» **Work instructions**: Produce word for word the lines of the data below running from the one that has "קהילה (988, 24)" to the one that has "מרכז השליטה של Apps Script", inclusive, and no others.

» **Given entries**:
----

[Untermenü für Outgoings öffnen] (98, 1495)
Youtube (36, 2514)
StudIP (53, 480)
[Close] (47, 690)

----

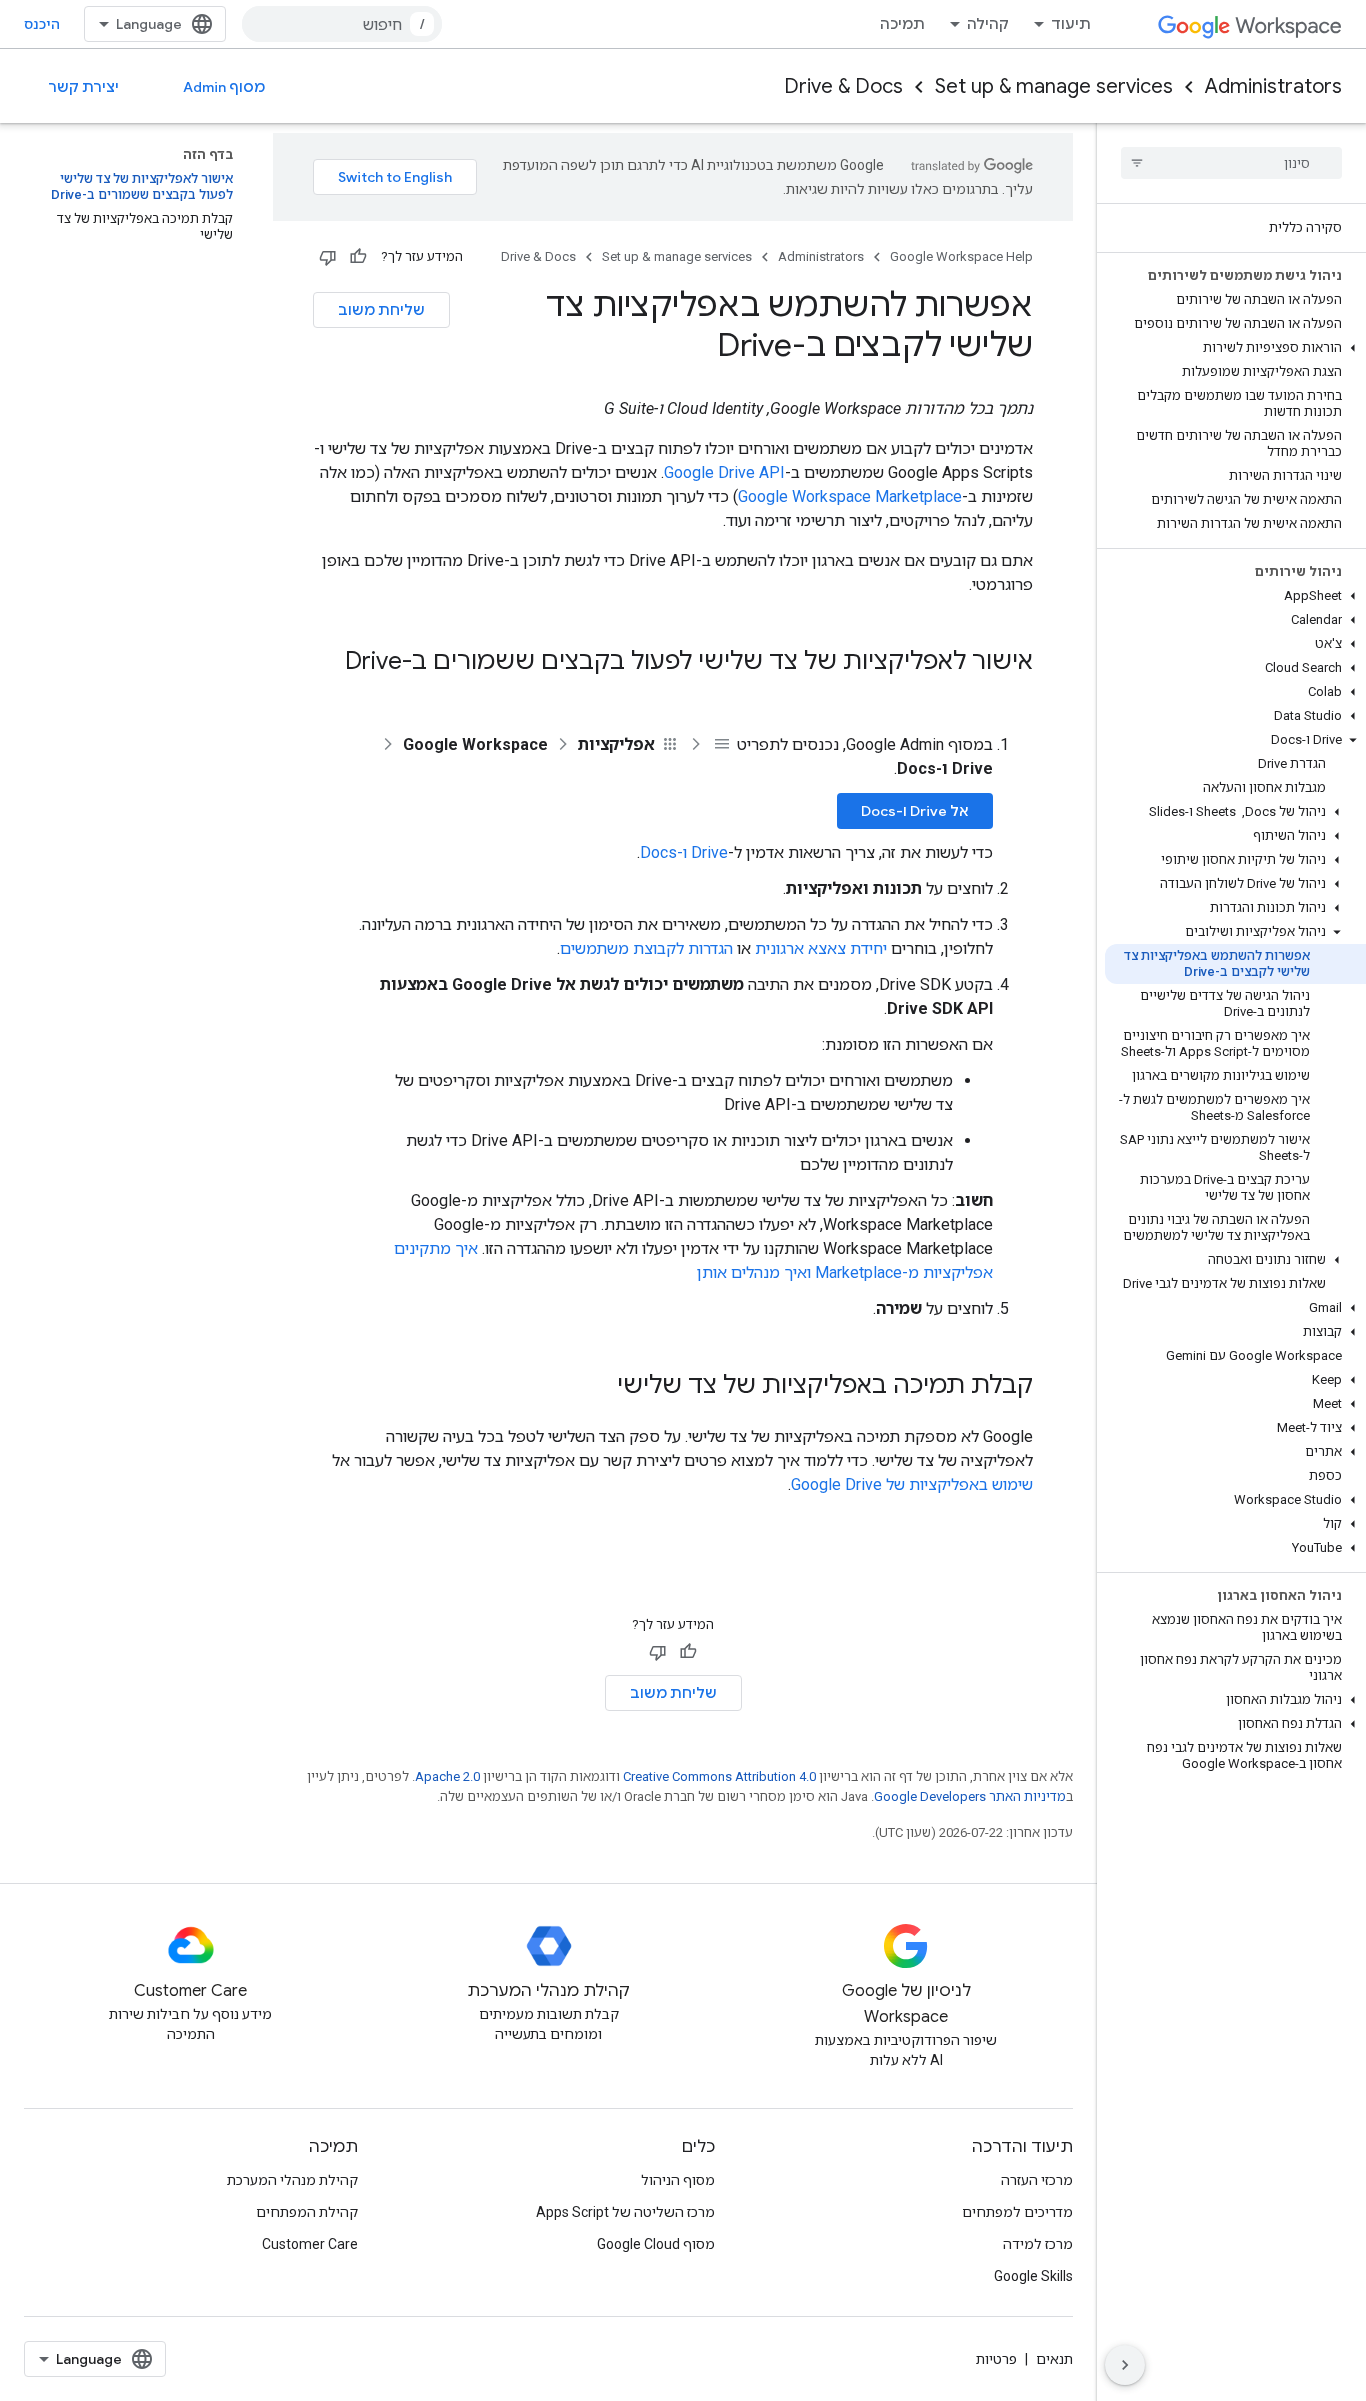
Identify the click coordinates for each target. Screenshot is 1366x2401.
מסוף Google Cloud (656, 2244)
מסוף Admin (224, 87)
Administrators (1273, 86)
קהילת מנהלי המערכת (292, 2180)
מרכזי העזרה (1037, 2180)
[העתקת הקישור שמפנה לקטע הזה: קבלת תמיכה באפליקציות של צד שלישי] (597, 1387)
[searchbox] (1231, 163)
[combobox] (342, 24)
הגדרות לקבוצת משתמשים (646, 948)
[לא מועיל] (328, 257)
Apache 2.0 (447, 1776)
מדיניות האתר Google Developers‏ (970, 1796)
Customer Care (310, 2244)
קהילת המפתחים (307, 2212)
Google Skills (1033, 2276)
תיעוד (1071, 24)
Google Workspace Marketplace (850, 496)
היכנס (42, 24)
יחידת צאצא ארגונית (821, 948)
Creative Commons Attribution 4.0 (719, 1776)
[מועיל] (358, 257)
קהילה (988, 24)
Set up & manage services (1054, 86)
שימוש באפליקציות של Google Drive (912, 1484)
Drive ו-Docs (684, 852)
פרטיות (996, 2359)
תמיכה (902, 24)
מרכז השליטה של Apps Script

----

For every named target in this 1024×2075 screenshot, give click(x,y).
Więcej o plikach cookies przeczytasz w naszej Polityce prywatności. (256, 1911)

----

» **Response area**:
קהילה (988, 24)
Set up & manage services (1054, 86)
שימוש באפליקציות של Google Drive (912, 1484)
Drive ו-Docs (684, 852)
פרטיות (996, 2359)
תמיכה (902, 24)
מרכז השליטה של Apps Script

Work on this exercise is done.